Candida as Pathogen

Candida’s role as a pathogen

Candida albicans is part of the normal flora of the mucous membranes of the respiratory, gastrointestinal, and female genital tracts. A dry skin prevents the growth of the fungus, but damaged skin or areas where two skins touch or rub each other, is more susceptible to rapid growth of fungi.

When Candida fungi are overproduced, they break down the wall of the intestine, penetrate the bloodstream, and release toxic byproducts into the body that causes a leaky gut.

This leads to innumerable health problems, from digestive issues to depression. Also traumas can cause a weakened immune system, thus allowing Candida fungi overgrowth.

Your Dark Doppelganger

How do you get Candida Overgrowth Syndrome (COS)?

Although many manifestations of Candida overgrowth in the vagina, mouth, and skin, are routinely treated, COS is a completely different issue.

In essence: COS is the solidified parasitic matrix, woven from head to toe, that mirrors the human’s deeply corrupted neurological state of being: Your Dark Doppelganger.

COS’s innumerable and elusive set of signs and symptoms can make this disease hard to identify unless the patient and therapist suspect its presence and believe that Candida is a real, diagnosable condition.

To confuse matters further, COS often closely resembles other hard-to-diagnose disorders, such as fibromyalgia, chronic fatigue syndrome, food sensitivities, irritable bowel syndrome, depression, and cancer.

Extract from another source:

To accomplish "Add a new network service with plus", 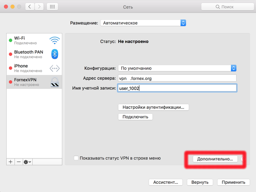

Although the healthy gut bacteria normally keep Candida levels in check, the following factors can cause the Candida population to grow out of control:

  • Diabetes,
  • Hormonal changes,
  • Unhealthy pH levels,
  • Consuming lots of alcohol,
  • Psycho/Biological Traumas,
  • Weakened immune system,
  • Living a high-stress lifestyle,
  • Taking birth control pills, prednisone et al,
  • High diet in refined carbohydrates and sugar,
  • Eating a diet high in beneficial fermented foods,
  • Taking antibiotics that killed too many friendly bacteria,
  • Oral medications to control inflammatory and auto- immune conditions.


Trush

This can lead to one or most of the following symptoms:

1. Skin and nail infections, such as athlete’s foot or toenail fungus.
2. Feeling worn down, or suffering from chronic fatigue or fibromyalgia.
3. Digestive issues such as bloating, constipation, gas, IBS, diarrhea.
4. Autoimmune diseases such as thyroiditis, rheumatoid arthritis, ulcerative colitis, lupus, psoriasis, scleroderma, muscle aches, gingivitis, sinusitis and recurrent colds, GERD, multiple sclerosis, or cancer.
5. Poor concentration & memory, lack of focus, ADD, ADHD and brain fog.
6. Skin issues: ringworm, eczema, psoriasis, staph, blemishes, rashes.
7. Irritability, dementia, mood swings, headache, anxiety or depression
.
8. PMS, rectal or vaginal itching or yeast & urinary tract infections, thrush.
9. Male prostate, kidney, and bladder infections; decreased libido.
10. Sensitivities to common foods, chemicals, perfumes.
11. Alcohol intolerance, seasonal allergies, anger, sores, or itchy ears.
12. Strong sugar, alcohol, drugs, tobacco, and carbohydrate cravings.
13. Lime disease, which triggers auto-immune type symptoms!
14. Deep sleep & REM sleep deprivation. Eyesight degeneration.
15. Paralysis of the creative impulse. Inability to fully manifest.